[Extracted data Boundary: Start]

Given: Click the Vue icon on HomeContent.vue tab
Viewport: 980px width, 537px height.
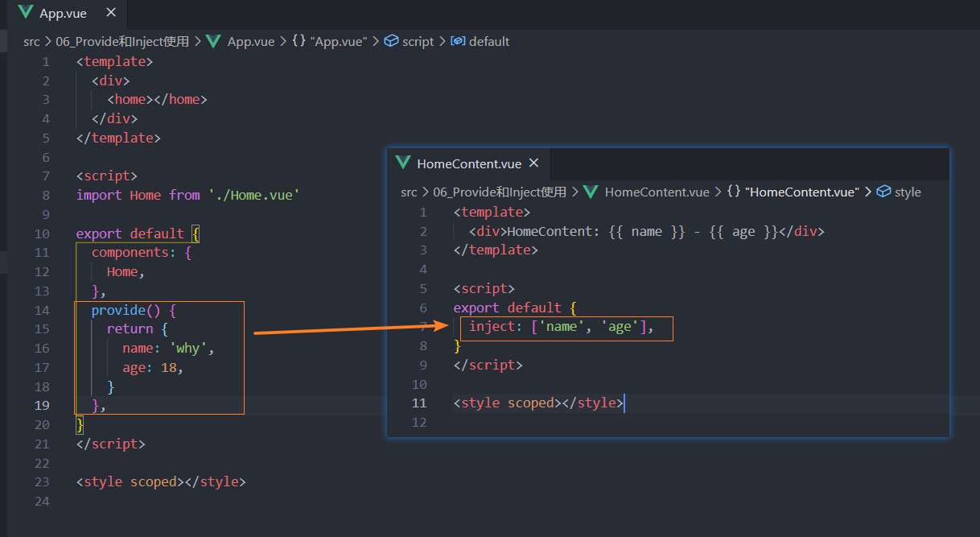Looking at the screenshot, I should [x=402, y=163].
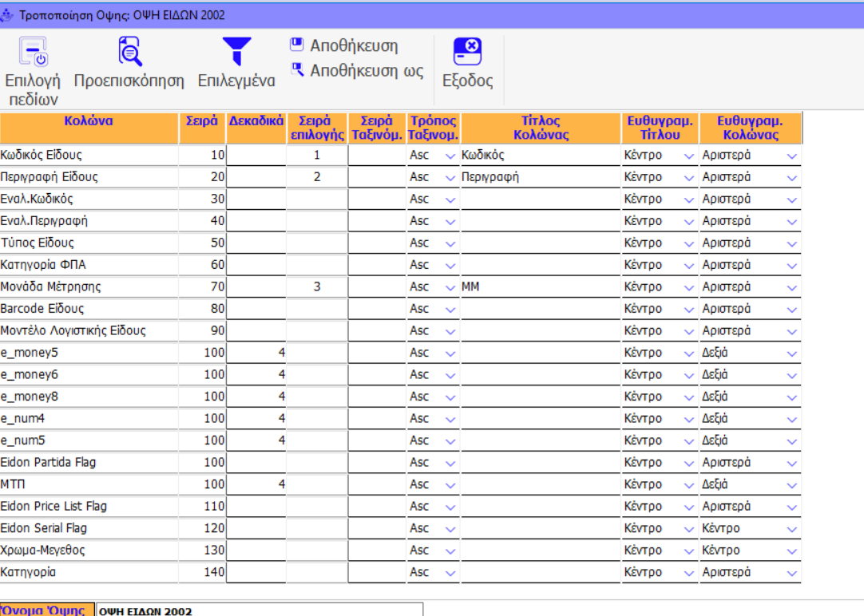864x616 pixels.
Task: Open Προεπισκόπηση preview icon
Action: [x=129, y=52]
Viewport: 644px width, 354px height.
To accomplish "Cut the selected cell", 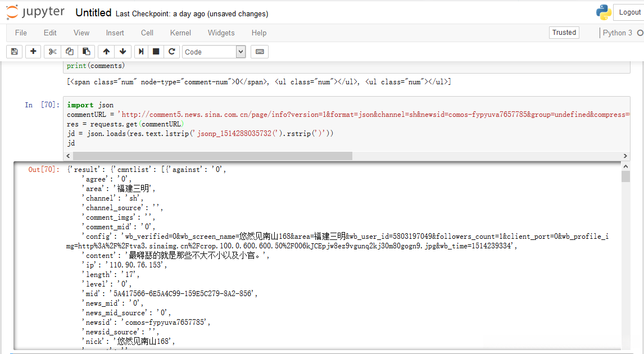I will (53, 52).
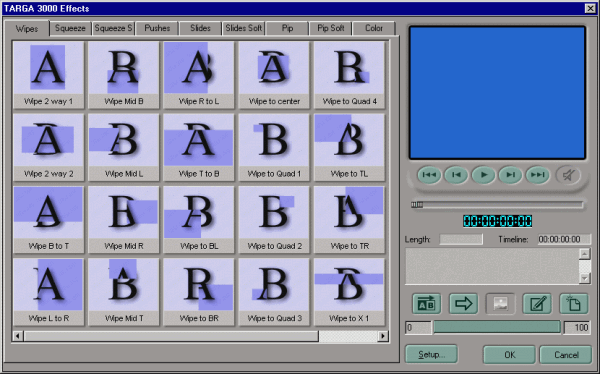Click the play button under the preview

[x=483, y=175]
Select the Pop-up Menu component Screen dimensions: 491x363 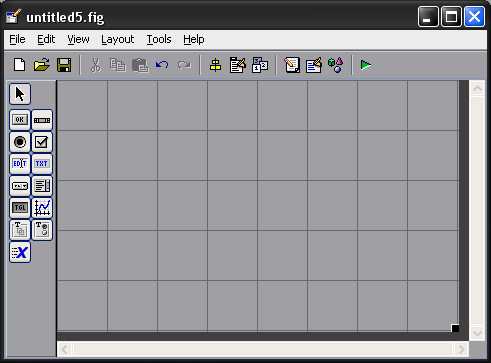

[Extracted data Boundary: End]

◆ Your instructions ◆
Output the records above as they stand, from the first line to the line with "Viewport: 644px width, 354px height.", inclusive, and exclude the pictures.

◆ Answer space ◆
Given: Click the Vue icon on HomeContent.vue tab
Viewport: 980px width, 537px height.
Looking at the screenshot, I should [x=402, y=163].
864x616 pixels.
Task: Open Προεπισκόπηση preview icon
Action: [x=129, y=52]
Viewport: 644px width, 354px height.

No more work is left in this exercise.